• _Your task_
Quote the data from the line containing "The height and width of the screenshot is (904, 1360)." through the line containing "Looking at the", both included, with each line reproduced as given. Leave out the pictures.

• _Data supplied_

** BEGIN **

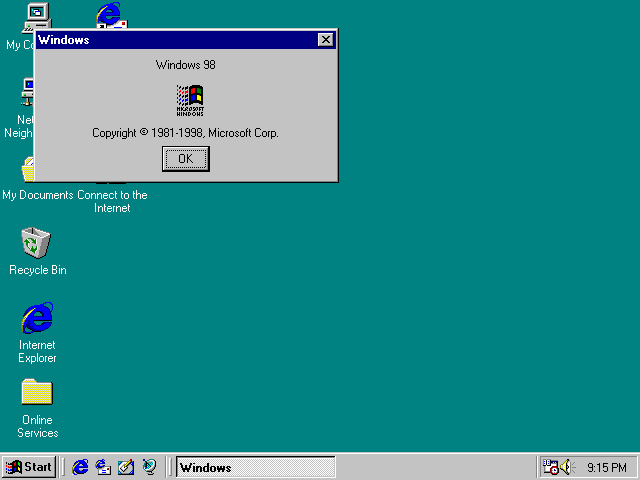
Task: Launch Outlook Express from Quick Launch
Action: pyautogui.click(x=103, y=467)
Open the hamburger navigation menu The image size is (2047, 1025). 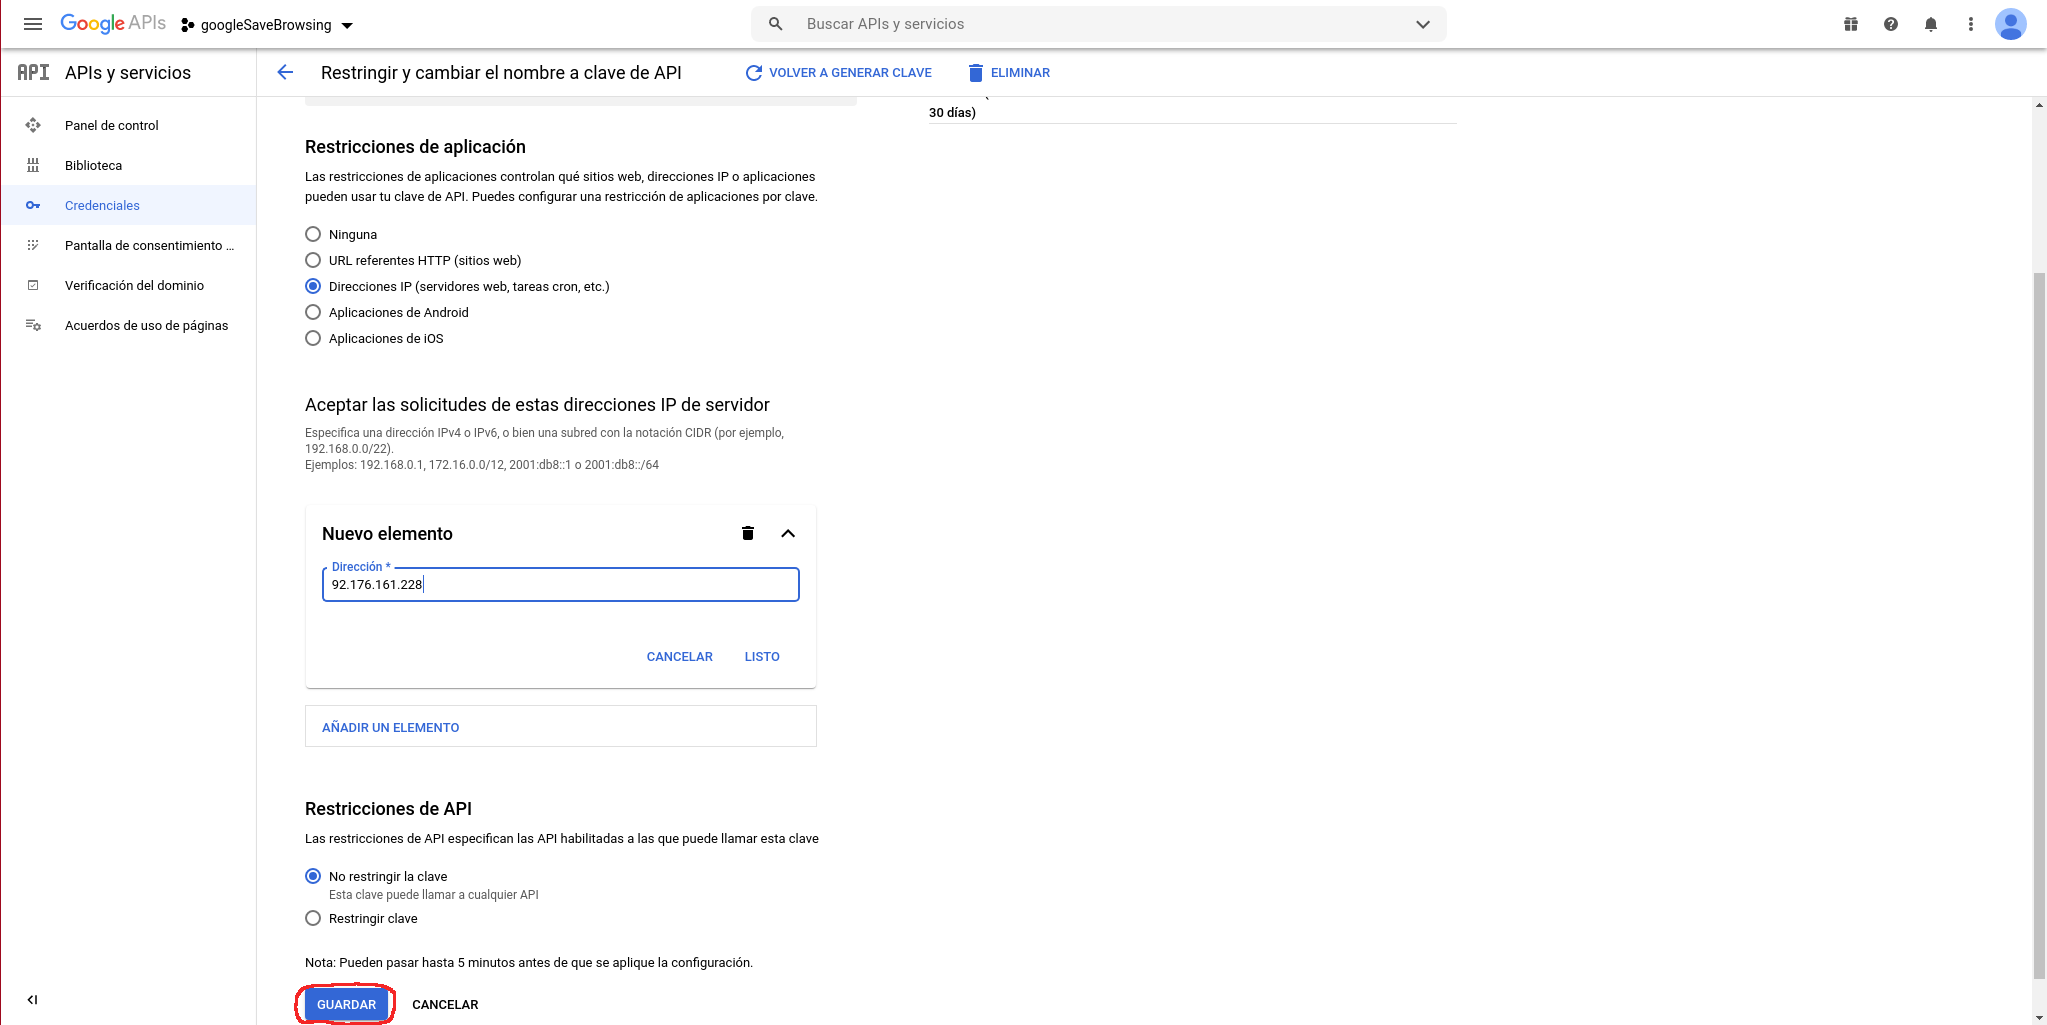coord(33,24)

** END **
** BEGIN **

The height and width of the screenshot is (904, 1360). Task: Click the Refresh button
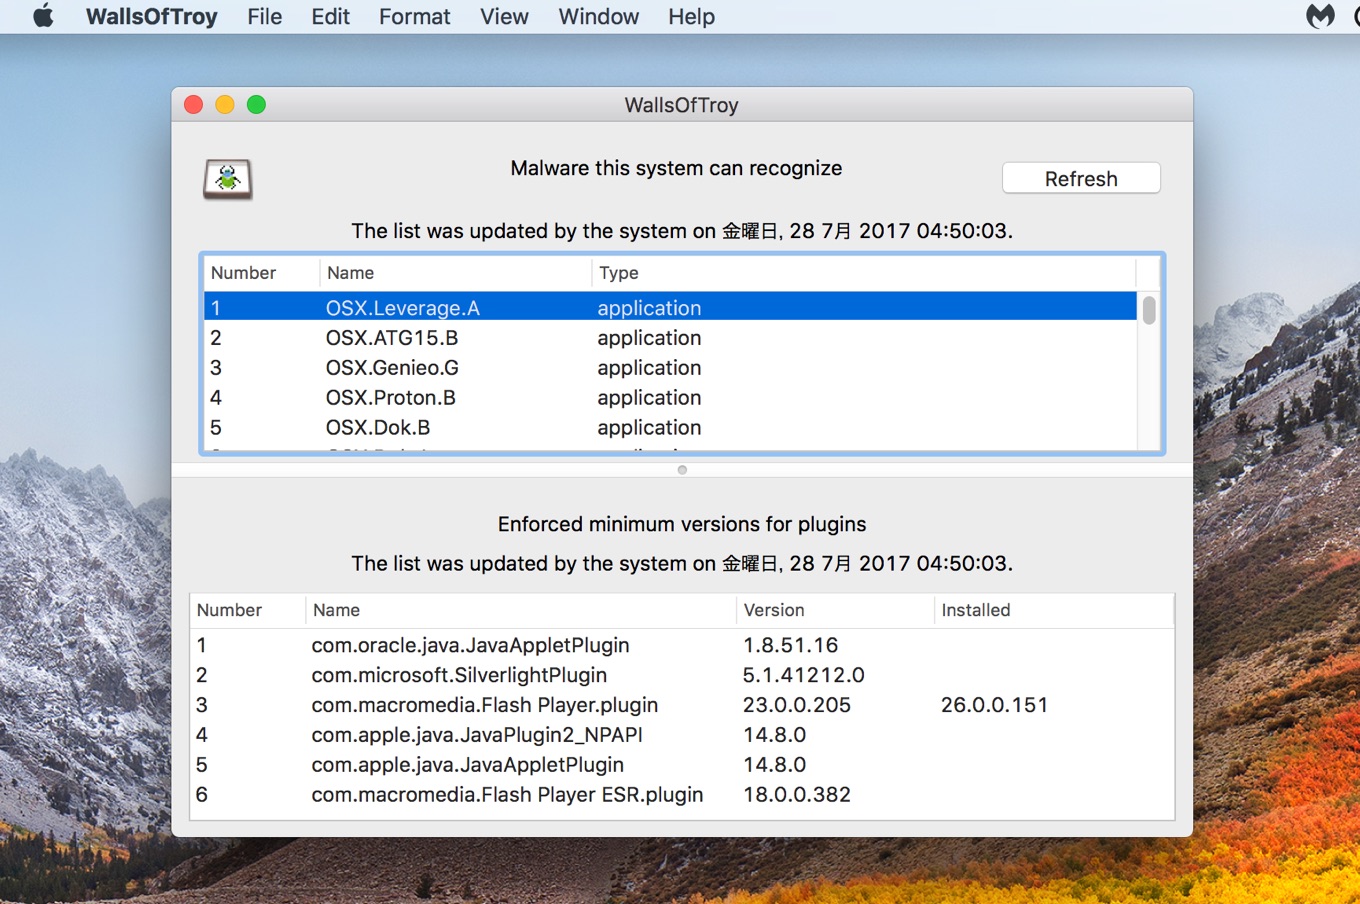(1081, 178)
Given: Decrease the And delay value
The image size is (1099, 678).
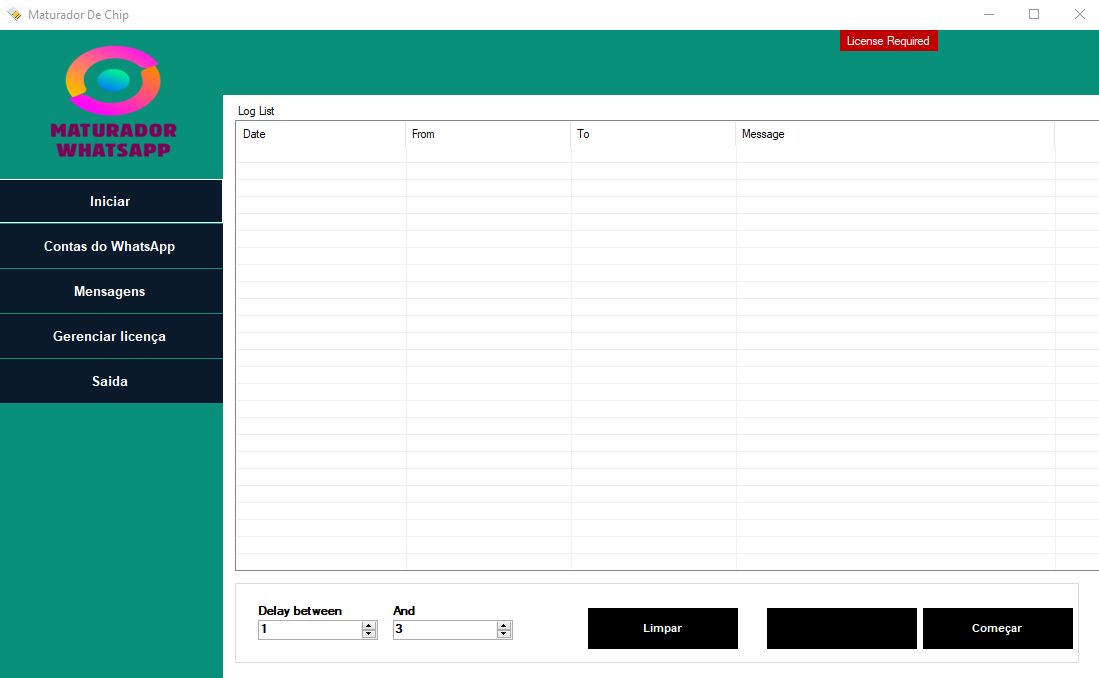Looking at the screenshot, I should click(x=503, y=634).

** END **
** BEGIN **

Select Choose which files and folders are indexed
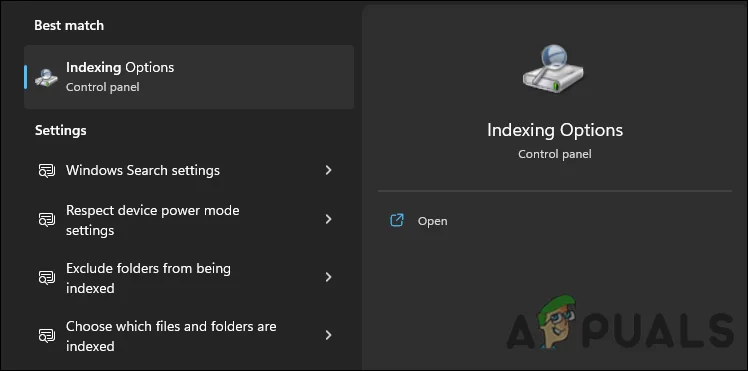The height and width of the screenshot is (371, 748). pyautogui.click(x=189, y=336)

** END **

• _Result of the task_
The height and width of the screenshot is (904, 1360). Task: Click the Refresh button
(1081, 178)
Given: Decrease the And delay value
The image size is (1099, 678).
Looking at the screenshot, I should click(x=503, y=634).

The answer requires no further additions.